--- RECORDS SHOWN ---
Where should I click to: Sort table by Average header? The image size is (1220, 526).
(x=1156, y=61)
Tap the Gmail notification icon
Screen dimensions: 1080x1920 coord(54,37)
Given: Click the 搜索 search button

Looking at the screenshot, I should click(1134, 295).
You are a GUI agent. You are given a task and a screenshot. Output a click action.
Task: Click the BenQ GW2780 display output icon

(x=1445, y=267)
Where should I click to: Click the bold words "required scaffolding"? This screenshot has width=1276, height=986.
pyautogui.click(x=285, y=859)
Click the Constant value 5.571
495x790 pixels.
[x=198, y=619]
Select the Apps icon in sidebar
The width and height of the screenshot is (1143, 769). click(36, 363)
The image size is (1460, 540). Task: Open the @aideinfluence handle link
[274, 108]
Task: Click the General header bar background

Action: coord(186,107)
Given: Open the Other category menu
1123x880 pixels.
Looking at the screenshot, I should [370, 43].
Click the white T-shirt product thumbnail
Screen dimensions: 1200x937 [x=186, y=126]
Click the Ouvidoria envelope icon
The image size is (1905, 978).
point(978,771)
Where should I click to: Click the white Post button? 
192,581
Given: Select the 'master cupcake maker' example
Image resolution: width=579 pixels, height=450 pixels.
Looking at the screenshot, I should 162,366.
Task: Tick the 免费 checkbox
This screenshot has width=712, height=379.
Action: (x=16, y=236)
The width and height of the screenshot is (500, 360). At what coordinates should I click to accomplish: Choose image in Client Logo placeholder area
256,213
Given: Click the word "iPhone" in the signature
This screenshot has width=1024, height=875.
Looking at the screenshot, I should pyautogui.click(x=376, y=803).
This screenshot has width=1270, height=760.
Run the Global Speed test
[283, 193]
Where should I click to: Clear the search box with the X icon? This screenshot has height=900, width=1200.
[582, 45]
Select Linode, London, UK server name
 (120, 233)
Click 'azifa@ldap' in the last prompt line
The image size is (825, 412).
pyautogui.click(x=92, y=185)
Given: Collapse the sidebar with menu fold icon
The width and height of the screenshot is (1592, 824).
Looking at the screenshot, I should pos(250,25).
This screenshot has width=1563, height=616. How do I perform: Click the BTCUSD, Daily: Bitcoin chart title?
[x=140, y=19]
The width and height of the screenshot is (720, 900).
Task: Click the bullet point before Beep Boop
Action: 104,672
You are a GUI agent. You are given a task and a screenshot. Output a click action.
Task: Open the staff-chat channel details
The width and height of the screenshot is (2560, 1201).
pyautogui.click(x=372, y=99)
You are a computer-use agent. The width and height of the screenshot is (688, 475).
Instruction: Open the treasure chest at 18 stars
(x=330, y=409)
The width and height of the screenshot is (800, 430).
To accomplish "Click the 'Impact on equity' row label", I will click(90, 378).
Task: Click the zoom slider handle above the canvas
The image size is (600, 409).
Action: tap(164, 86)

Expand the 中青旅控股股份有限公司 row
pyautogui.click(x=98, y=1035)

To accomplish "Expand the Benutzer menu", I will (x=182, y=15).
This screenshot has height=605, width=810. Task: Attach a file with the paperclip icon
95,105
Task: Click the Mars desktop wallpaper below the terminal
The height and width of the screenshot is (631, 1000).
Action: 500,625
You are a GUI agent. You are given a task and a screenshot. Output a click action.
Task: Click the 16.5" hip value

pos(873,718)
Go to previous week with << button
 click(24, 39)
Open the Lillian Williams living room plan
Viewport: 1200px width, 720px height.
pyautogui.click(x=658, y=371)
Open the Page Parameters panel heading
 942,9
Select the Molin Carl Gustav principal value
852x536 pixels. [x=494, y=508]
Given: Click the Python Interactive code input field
---
### EXERCISE
Quote every line from the line containing "Viewport: 1200px width, 720px height." through the closing line of the listing, including both.

### PROBLEM SOLUTION
Viewport: 1200px width, 720px height.
pyautogui.click(x=658, y=371)
Open the Page Parameters panel heading
 942,9
Select the Molin Carl Gustav principal value
852x536 pixels. [x=494, y=508]
Given: Click the Python Interactive code input field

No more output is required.